Strategic move #3: Before you embark on an Agile marketing journey, it’s important to first understand the basics. Small teams of people, called squads, work in the same area and have decision-making authority to execute highly focused tasks. Organizing squads around specific customer objectives ensures that everyone on the team is connected to the customer. Giving squads clear KPIs, such as a volume of new customers or specific revenue goals, ensures that everything is measured and evaluated.

Scaling Agile marketing, however, entails more than flattening out an organizational chart or establishing cross-functional collaboration. Squads need to have supportive participation from legal, IT, finance, and often agency partners as well.

Just as you depend on agency partners to support your digital marketing, you may want to enlist the support of Agile marketing experts. To help jumpstart your initiative, check out the Agile Marketing Quick Start from Agile Sherpas and learn more about their online foundational courses to get smart on the basics.

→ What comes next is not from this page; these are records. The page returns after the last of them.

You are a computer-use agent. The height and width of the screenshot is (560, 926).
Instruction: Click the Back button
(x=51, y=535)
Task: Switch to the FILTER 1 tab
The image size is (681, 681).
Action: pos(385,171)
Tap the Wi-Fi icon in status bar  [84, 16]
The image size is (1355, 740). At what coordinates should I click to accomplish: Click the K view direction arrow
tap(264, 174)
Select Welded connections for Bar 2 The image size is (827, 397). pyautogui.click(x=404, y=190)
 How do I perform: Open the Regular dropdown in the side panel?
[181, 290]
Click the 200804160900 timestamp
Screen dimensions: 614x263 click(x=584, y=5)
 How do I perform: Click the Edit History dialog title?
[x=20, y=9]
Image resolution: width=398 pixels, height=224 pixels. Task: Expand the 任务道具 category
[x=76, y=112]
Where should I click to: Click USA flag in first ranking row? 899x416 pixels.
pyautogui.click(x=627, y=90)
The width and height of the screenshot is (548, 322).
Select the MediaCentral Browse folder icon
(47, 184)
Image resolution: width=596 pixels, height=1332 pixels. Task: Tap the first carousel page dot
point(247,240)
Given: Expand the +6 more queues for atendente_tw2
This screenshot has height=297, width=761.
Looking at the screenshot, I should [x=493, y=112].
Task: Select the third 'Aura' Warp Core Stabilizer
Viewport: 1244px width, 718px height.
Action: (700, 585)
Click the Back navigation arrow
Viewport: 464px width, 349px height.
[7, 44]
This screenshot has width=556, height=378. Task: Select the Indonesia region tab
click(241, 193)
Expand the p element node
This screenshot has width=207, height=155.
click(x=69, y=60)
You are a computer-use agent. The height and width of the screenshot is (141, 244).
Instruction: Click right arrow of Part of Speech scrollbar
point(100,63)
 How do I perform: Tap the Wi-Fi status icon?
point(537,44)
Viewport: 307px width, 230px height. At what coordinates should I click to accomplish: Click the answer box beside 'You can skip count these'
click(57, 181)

The pace of change in the marketplace continues to accelerate, making it the right time to transform your marketing organization and be ready for what’s next. By adopting new marketing practices, you’ll harness the full capabilities of the business to provide the best experience for your customers and drive growth. Delivering on this promise requires a new approach and guides the design of a marketing organization for our time—one that puts people first with their beautiful heads, hearts, and hands as our true north.